Monday, October 22, 2012
While both developed and developing countries showed declines in economic growth during 2008 and 2009, developed countries went into a severe recession whereas the developing countries only had a growth slowdown. By 2010, both groups of countries were in recovery, but the difference in relative growth rates was around 4 percent per year. The growth difference between developed and developing countries has been increasing for some time, and the 2008-09 recession reinforced this pattern and likely will persist into the future. The growth differential prior to 2000 was almost half of what it has been since then.
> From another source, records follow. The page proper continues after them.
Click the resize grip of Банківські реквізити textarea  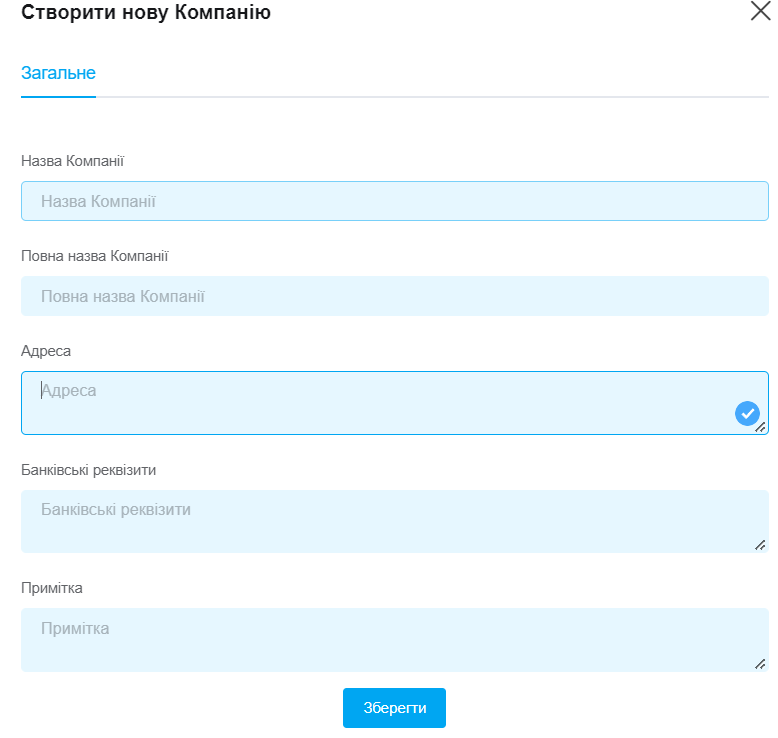760,545
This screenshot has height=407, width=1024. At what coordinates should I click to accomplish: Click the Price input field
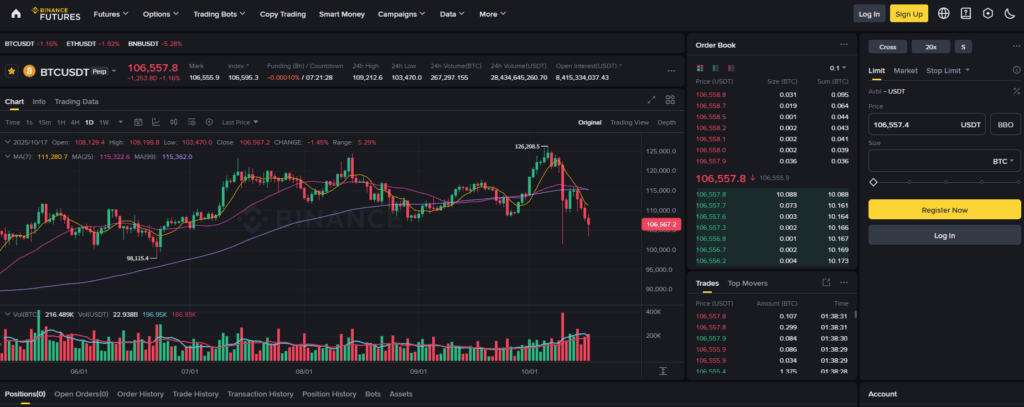click(x=912, y=125)
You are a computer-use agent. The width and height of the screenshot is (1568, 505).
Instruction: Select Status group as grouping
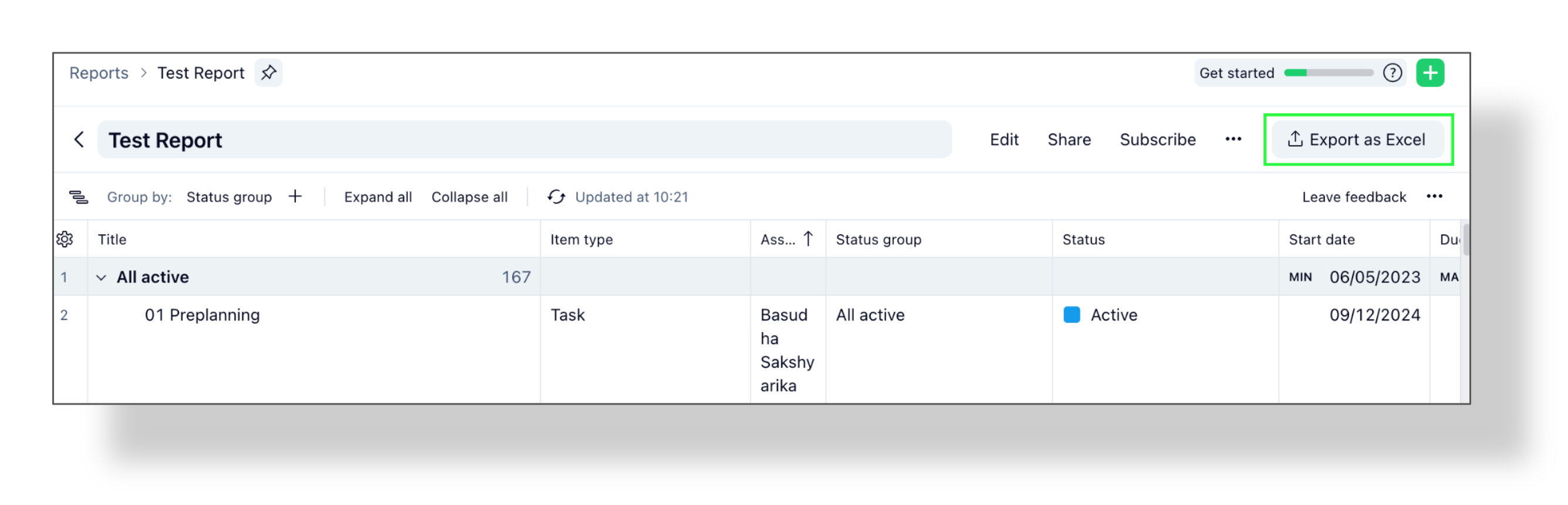click(x=229, y=197)
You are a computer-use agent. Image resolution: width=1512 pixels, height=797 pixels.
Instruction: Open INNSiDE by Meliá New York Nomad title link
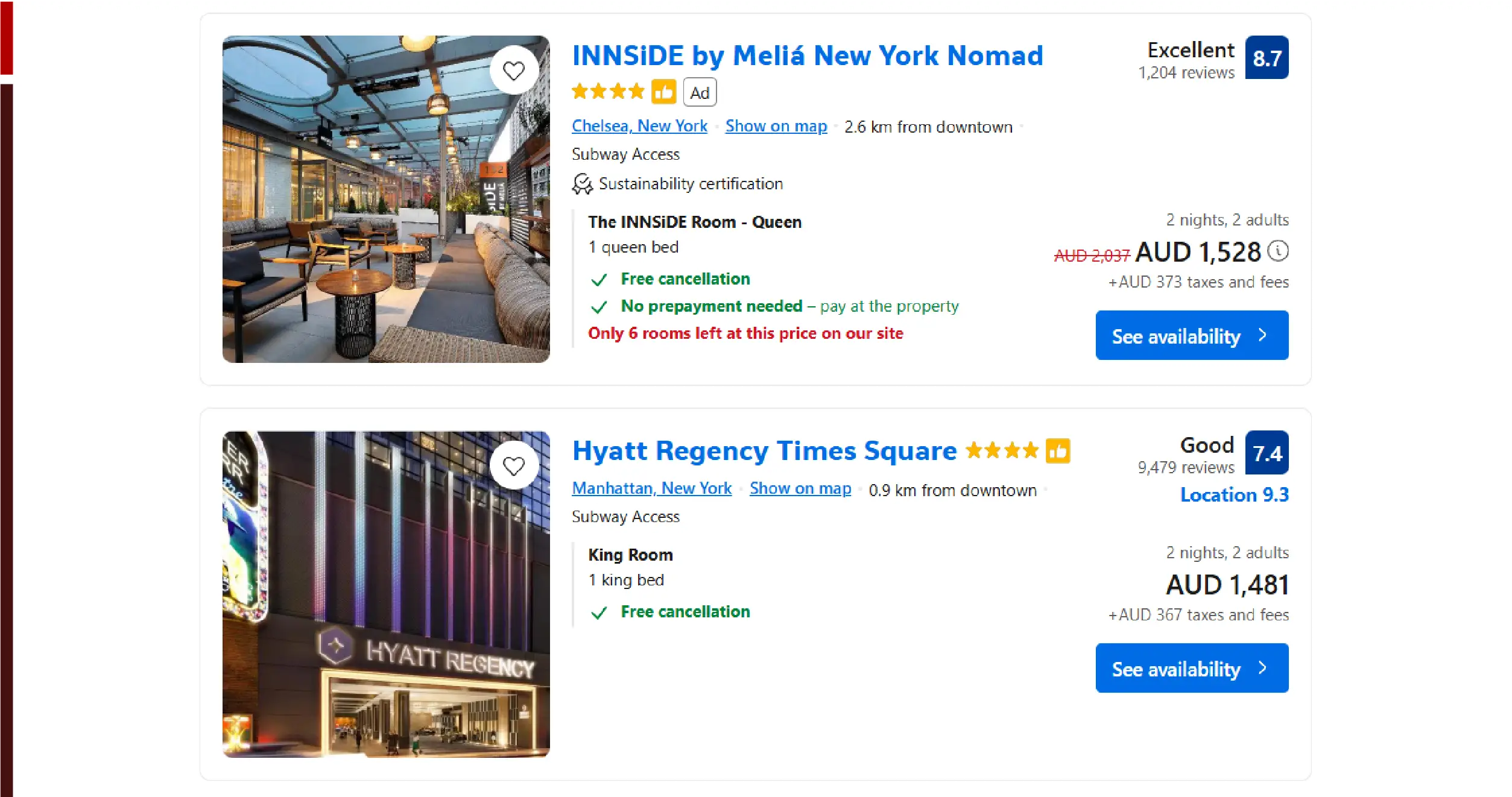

As shown in this chart, the longer-term effect of this growth differential will be a shift in economic activity from developed to developing countries. This chart is found in The 2008-09 Recession and Recovery Implications for the Growth and Financial Health of U.S. Agriculture, WRS-1201, May 2012.
Thursday, July 12, 2012
Gloomier economic prospects for Europe, China, and India are reverberating throughout the world. While growth of the U.S. economy is by no means robust, a loss of confidence in these countries precipitated a flight of capital into U.S. Treasury securities. As major foreign currencies have lost value against the U.S. dollar, the cost of U.S. commodities to foreign buyers has increased, putting downward pressure on demand for (and prices of) nearly all U.S. commodities (excluding gold). In May, market prices for soybeans and soybean products tumbled due to these macroeconomic factors. However, price declines for soybeans and soybean meal may be short-lived because their market fundamentals (related to yields, planted acres, harvested acres, weather conditions, etc.) have not really changed. This chart is found in the Oil Crops Outlook, OCS-12f, June 2012.
Monday, March 5, 2012
Projections for the agricultural sector through 2021 are based on assumptions about macroeconomic conditions. World GDP growth is projected to increase at an average annual rate of around 3.3 percent over the next decade. This return to long-run steady global economic growth supports gains in world food demand, global agricultural trade, and U.S. agricultural exports. The strongest economic growth is anticipated to occur in developing countries. This growth is important for agriculture because food consumption and feed use are particularly responsive to income growth in those countries, with movement away from traditional staple foods and increased diversification of diets. Developed economies of the world are projected to grow 2 percent annually, on average, from 2011 to 2021, with U.S. growth averaging about 2.5 percent. This chart is based on the macroeconomic assumptions that underpin the report, USDA Agricultural Projections to 2021, OCE-121, February 2012.